What needs to be done →
Reproduce the records word for word, from the first line to the line containing "Image resolution: width=1456".

Saved entries →
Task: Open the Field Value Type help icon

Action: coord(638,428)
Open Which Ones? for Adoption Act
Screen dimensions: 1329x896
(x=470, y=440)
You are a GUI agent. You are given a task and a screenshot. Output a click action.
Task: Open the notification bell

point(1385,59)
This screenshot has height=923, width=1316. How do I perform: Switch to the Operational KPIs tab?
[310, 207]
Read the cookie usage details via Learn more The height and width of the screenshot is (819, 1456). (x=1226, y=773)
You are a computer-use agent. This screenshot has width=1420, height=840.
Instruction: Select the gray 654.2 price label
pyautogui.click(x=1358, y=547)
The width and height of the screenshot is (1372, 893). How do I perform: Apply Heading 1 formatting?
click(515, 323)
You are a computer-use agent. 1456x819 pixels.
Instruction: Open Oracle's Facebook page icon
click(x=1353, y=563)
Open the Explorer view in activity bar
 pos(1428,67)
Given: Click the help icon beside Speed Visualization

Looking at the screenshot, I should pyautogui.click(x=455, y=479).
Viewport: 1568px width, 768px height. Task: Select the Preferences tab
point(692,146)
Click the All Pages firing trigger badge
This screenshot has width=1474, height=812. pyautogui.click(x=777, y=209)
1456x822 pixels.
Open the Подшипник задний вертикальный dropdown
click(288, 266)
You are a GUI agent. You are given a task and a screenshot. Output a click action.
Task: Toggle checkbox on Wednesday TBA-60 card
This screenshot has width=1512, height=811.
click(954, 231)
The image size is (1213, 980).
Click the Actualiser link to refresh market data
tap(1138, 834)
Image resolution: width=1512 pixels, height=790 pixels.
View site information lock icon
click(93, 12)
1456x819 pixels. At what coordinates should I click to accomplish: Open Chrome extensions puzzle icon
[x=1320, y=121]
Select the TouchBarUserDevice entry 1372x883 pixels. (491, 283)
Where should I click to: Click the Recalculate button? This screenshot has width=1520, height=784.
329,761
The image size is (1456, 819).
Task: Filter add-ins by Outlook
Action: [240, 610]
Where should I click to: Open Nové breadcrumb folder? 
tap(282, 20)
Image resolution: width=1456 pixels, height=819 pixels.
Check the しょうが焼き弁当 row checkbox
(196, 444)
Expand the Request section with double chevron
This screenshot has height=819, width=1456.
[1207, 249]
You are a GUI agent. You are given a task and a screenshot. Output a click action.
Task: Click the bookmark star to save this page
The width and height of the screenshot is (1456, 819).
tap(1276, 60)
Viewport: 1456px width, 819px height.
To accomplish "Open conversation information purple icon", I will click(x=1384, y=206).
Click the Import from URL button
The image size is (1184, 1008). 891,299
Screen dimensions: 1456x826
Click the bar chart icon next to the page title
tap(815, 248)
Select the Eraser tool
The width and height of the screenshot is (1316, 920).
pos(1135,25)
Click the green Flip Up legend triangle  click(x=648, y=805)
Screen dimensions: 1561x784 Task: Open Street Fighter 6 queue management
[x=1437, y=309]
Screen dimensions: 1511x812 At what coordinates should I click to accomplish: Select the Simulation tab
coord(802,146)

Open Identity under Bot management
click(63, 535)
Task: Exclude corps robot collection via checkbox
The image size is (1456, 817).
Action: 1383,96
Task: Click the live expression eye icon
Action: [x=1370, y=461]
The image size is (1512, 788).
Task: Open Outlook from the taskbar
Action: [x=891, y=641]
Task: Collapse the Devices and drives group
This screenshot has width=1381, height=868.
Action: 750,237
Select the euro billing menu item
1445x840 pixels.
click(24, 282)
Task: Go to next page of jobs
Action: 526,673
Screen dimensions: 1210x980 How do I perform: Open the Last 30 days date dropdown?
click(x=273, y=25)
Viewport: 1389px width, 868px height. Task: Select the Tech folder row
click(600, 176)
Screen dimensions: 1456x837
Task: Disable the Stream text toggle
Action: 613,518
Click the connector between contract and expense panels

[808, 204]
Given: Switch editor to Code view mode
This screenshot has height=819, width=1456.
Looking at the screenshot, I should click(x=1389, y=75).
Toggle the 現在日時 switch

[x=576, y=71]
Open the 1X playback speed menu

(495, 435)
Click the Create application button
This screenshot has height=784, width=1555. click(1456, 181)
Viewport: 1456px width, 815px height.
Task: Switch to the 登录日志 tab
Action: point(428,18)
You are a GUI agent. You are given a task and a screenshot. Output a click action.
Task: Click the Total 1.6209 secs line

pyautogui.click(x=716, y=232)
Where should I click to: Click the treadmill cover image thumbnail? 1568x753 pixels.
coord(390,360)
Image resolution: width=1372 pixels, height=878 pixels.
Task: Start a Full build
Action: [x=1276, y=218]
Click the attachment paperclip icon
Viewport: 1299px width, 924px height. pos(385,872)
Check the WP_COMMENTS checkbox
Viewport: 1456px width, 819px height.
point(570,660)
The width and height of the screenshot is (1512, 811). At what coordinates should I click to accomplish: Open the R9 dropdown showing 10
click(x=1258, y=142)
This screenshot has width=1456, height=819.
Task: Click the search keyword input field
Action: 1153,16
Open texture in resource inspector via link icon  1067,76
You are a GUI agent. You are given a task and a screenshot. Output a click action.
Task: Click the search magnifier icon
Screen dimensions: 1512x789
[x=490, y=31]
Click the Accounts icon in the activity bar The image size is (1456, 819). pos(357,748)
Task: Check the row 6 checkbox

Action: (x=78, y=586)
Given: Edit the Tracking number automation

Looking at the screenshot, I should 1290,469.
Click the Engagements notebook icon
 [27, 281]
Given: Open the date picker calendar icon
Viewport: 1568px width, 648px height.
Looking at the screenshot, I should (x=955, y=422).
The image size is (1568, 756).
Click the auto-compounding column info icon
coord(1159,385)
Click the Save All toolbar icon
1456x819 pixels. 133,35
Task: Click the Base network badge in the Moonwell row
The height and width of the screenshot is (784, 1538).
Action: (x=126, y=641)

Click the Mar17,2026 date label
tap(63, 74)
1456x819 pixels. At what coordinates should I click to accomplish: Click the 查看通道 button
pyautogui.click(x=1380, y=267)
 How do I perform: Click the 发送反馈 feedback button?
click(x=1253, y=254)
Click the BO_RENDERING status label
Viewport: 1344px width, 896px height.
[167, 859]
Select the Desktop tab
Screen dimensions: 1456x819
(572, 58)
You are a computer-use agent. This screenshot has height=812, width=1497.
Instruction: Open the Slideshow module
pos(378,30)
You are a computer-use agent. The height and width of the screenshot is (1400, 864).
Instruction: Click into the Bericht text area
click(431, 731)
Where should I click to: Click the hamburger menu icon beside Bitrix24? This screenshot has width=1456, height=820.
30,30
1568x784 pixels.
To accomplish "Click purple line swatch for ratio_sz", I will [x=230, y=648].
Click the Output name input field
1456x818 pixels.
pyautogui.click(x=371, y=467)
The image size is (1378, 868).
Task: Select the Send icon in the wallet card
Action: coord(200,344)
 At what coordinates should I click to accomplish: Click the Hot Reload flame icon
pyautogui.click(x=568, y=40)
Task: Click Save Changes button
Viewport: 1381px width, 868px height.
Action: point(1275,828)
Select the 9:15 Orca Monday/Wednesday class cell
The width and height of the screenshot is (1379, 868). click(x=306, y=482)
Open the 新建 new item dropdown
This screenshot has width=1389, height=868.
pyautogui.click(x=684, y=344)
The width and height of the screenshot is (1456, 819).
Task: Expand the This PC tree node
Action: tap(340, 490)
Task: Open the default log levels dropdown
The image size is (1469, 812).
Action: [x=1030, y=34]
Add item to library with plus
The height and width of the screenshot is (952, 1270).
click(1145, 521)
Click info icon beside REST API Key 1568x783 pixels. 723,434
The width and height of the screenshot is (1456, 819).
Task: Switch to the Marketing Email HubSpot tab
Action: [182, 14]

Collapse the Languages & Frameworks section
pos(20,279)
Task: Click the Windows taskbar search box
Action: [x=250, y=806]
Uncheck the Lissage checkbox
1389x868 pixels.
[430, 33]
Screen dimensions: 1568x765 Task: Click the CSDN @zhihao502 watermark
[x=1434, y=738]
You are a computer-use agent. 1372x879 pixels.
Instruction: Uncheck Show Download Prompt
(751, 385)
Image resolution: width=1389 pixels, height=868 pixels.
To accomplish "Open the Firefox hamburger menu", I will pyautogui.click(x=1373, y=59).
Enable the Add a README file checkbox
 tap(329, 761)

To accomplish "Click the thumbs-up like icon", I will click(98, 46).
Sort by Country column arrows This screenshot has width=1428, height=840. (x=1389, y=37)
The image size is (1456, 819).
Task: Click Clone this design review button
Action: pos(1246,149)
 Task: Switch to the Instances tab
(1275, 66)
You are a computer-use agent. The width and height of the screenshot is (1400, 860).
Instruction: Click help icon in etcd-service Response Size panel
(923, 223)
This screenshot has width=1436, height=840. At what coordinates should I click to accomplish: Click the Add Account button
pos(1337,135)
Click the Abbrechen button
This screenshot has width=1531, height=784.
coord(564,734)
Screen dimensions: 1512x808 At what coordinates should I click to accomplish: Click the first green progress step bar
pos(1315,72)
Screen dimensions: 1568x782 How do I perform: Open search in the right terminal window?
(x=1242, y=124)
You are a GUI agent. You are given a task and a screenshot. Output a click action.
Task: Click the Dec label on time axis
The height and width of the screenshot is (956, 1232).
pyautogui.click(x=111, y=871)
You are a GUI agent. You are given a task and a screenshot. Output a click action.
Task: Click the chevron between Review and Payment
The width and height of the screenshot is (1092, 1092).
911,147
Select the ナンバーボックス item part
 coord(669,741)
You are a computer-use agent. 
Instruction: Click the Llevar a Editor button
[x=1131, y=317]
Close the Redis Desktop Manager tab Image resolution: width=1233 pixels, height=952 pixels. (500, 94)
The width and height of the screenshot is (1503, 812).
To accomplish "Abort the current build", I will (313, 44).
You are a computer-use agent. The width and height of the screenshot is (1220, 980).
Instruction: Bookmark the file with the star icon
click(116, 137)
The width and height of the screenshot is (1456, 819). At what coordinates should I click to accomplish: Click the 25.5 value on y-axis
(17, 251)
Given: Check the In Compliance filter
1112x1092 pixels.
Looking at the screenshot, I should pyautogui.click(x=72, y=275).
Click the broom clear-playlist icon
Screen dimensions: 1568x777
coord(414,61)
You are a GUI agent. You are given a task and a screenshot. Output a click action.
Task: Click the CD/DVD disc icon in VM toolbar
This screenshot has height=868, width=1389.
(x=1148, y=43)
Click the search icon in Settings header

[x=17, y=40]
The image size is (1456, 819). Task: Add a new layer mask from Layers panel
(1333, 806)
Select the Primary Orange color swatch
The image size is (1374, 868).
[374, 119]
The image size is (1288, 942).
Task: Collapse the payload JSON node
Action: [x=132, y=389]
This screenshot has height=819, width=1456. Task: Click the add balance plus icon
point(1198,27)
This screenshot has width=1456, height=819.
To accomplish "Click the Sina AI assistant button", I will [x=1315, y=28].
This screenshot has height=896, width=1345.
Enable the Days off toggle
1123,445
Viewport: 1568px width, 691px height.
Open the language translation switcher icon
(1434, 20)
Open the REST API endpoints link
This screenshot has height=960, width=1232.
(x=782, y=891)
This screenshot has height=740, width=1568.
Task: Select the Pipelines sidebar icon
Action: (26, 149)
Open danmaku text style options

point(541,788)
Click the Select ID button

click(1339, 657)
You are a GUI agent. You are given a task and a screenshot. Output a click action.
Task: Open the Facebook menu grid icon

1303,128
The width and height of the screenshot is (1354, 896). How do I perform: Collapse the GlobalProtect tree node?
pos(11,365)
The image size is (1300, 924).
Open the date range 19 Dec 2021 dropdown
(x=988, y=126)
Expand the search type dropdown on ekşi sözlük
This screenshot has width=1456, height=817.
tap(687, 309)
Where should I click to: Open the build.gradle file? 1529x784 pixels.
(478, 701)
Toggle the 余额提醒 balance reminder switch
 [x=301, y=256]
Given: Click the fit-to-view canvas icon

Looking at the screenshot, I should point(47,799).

Written answer →
Task: Open the Field Value Type help icon

Action: coord(638,428)
Open Which Ones? for Adoption Act
Screen dimensions: 1329x896
(x=470, y=440)
You are a GUI agent. You are given a task and a screenshot. Output a click action.
Task: Open the notification bell

point(1385,59)
This screenshot has height=923, width=1316. How do I perform: Switch to the Operational KPIs tab?
[310, 207]
Read the cookie usage details via Learn more The height and width of the screenshot is (819, 1456). (x=1226, y=773)
You are a computer-use agent. This screenshot has width=1420, height=840.
Instruction: Select the gray 654.2 price label
pyautogui.click(x=1358, y=547)
The width and height of the screenshot is (1372, 893). How do I perform: Apply Heading 1 formatting?
click(515, 323)
You are a computer-use agent. 1456x819 pixels.
Instruction: Open Oracle's Facebook page icon
click(x=1353, y=563)
Open the Explorer view in activity bar
 pos(1428,67)
Given: Click the help icon beside Speed Visualization

Looking at the screenshot, I should pyautogui.click(x=455, y=479).
Viewport: 1568px width, 768px height. Task: Select the Preferences tab
point(692,146)
Click the All Pages firing trigger badge
This screenshot has width=1474, height=812. pyautogui.click(x=777, y=209)
1456x822 pixels.
Open the Подшипник задний вертикальный dropdown
click(288, 266)
You are a GUI agent. You are given a task and a screenshot. Output a click action.
Task: Toggle checkbox on Wednesday TBA-60 card
This screenshot has width=1512, height=811.
click(954, 231)
The image size is (1213, 980).
Click the Actualiser link to refresh market data
tap(1138, 834)
Image resolution: width=1512 pixels, height=790 pixels.
View site information lock icon
click(93, 12)
1456x819 pixels. At what coordinates should I click to accomplish: Open Chrome extensions puzzle icon
[x=1320, y=121]
Select the TouchBarUserDevice entry 1372x883 pixels. (491, 283)
Where should I click to: Click the Recalculate button? This screenshot has width=1520, height=784.
329,761
The image size is (1456, 819).
Task: Filter add-ins by Outlook
Action: [240, 610]
Where should I click to: Open Nové breadcrumb folder? 
tap(282, 20)
Image resolution: width=1456 pixels, height=819 pixels.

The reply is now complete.